宮本主任教授は、何とかしないと順子に悪いと思った。

実は、この噂は結構有名な話だ。
宮本主任教授と順子だけが知らなかったと言える。

だから、順子と仲のいい同級生たちも心配していた。
このまま、順子に噂のことを言わずにいた方が良いのかと……。

そして次の日。
何も知らない順子が、また宮本主任教授の部屋を訪ねてきた。

「おはようございまーす! 宮本主任教授、昨日の質問の箇所なんですけど」

順子はいつものようにノートを応接用のテーブルの上に広げる。
だが、宮本主任教授は自分の席に座ったまま立ち上がろうとしなかった。

「あれ? どうしたんですか……? あ、もしかして、今は忙しかったですか!? 私ったら、いつも宮本主任教授が相手をしてくれるから、つい……」
「いや、違うんだ。私もうかつだったのだが、大槻君」

いつもとは違う真剣なまなざしに、順子は直立不動になる。

「はい」
「君はもう、ここへは来ない方が良い」
「え……」
「講義のことで、わからないことがあるなら、教室内で質問してくれ。それで十分なはずだ」
「え、どうして、急にそんな……。私、何か宮本主任教授が嫌がることをしてしまいましたか? あの、だったら言って下さい。私、直しますから! だから、もう来るな、なんて」
「大槻君。違うんだよ。そうじゃない。だが、ここには来ないでほしい。それが君のためなんだ」
「私のため? どういうことなんですか……?」

宮本主任教授は、噂のことを話そうかとも思ったが、自分の口から私たちが恋仲だと思われているようだ、という言葉を言うのはどうかと思い、言葉を飲み込んだ。

「いいから、出ていきなさい」
「宮本主任教授……」

取り付くしまもない宮本主任教授に、順子は胸が締め付けられるような思いになった。
だが、大好きな人の言うことを聞かないわけにもいかない。
順子は、シュンとしたまま、片づけをして主任教授室を出ていった。

それから一週間、順子は腑抜け状態だった。
順子の友だちが心配するほどに。

「順子。
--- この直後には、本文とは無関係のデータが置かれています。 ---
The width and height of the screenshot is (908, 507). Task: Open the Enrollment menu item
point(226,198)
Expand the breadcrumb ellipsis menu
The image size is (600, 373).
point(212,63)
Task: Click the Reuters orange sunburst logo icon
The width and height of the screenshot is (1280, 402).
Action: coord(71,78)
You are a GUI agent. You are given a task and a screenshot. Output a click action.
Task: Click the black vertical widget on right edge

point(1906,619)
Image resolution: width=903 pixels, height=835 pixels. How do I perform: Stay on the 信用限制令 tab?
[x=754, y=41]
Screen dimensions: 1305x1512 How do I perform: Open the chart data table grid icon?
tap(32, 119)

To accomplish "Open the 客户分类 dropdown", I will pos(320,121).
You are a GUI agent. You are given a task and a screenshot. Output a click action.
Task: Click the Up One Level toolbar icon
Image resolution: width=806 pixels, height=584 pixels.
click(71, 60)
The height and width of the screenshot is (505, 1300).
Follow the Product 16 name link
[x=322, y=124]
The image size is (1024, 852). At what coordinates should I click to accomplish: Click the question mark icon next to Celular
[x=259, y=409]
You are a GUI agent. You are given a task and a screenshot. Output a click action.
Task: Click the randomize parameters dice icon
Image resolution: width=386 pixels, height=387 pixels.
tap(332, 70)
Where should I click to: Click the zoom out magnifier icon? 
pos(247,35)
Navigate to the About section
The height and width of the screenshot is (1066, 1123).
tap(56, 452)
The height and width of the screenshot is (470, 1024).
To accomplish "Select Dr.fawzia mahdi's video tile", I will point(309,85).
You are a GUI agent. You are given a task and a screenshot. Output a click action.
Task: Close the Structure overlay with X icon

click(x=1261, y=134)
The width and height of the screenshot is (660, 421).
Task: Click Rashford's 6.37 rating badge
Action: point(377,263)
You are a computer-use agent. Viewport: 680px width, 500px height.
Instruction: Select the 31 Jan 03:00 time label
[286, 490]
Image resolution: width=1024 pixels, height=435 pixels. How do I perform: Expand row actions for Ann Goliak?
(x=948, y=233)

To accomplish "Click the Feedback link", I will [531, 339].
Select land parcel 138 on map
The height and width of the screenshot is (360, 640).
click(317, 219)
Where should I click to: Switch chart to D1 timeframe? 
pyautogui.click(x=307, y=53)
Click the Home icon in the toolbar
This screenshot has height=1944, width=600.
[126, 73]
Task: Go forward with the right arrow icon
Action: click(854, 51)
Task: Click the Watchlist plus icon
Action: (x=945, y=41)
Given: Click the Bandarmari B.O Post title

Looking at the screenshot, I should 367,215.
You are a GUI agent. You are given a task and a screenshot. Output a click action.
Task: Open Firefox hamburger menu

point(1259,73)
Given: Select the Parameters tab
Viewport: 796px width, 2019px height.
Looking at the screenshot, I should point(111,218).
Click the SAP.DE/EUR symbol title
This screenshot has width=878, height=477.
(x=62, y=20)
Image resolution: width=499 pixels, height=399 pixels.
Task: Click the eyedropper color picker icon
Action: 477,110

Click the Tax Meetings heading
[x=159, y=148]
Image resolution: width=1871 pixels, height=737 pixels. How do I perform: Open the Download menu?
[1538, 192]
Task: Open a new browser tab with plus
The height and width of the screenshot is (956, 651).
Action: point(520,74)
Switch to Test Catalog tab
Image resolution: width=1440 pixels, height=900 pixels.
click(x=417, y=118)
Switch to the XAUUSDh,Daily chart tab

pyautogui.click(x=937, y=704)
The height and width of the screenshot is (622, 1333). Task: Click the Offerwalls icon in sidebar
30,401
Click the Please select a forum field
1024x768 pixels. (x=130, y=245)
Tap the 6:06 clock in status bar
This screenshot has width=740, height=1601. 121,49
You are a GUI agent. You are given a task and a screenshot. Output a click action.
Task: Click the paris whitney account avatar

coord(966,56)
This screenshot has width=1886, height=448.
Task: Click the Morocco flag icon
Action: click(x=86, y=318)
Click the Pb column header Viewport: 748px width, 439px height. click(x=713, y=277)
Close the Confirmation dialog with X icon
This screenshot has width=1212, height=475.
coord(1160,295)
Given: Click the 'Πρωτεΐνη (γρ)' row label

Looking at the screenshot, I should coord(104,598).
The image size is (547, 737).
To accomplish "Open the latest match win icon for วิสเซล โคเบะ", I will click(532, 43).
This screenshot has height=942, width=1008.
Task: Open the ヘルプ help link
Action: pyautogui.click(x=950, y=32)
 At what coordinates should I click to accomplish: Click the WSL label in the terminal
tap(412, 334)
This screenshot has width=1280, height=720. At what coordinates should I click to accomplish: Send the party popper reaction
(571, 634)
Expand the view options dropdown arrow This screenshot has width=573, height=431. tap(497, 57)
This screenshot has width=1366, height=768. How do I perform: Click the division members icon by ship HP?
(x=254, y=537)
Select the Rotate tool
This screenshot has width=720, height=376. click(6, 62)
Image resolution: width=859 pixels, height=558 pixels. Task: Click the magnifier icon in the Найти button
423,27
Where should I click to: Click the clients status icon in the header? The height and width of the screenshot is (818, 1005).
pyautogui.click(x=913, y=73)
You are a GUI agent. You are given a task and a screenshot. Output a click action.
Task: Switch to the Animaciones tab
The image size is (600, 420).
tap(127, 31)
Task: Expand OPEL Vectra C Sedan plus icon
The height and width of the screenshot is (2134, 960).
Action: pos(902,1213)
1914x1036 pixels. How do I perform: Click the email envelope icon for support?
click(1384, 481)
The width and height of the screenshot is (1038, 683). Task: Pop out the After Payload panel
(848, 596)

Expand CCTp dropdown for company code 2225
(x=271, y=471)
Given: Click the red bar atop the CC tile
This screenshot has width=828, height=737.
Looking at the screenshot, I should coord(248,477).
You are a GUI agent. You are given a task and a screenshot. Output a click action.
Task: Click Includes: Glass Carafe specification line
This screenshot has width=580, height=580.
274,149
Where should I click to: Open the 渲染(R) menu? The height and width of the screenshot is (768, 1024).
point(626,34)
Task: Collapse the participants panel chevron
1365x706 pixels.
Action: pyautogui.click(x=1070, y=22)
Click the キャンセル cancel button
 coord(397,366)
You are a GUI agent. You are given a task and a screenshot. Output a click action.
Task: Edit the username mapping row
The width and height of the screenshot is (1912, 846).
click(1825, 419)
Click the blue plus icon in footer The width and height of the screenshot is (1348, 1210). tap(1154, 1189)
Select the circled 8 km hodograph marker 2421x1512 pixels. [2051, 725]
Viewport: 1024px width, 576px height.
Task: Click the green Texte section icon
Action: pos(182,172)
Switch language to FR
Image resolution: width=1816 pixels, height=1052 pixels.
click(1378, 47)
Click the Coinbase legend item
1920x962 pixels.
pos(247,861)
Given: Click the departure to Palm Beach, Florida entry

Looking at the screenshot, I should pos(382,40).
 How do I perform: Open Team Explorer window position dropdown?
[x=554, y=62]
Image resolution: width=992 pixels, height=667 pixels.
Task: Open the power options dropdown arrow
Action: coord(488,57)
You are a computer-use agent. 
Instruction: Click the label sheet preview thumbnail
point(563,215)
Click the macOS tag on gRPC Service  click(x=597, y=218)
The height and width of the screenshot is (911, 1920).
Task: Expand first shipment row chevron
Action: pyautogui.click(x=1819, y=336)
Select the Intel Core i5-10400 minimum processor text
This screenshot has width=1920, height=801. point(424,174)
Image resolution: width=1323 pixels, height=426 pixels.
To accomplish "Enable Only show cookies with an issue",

元気だしなよ。二週間後は期末テストだし、そろそろ本腰入れて勉強しないとヤバいって」
「……」

順子の友だちは、なぜ宮本主任教授がいきなり順子を突き放したのかの見当はついていた。
おそらくは、あの噂を知ったのだろうと。

「……はぁ、仕方ない。私、宮本主任教授の気持ちがわかるよ」
「え!」

今まで無反応だった順子が顔を上げる。
彼女は、宮本主任教授のことしか頭にないのだ。それを見た友だちは、順子の気持ちが本物だと理解し、全部話すことにしたのだった。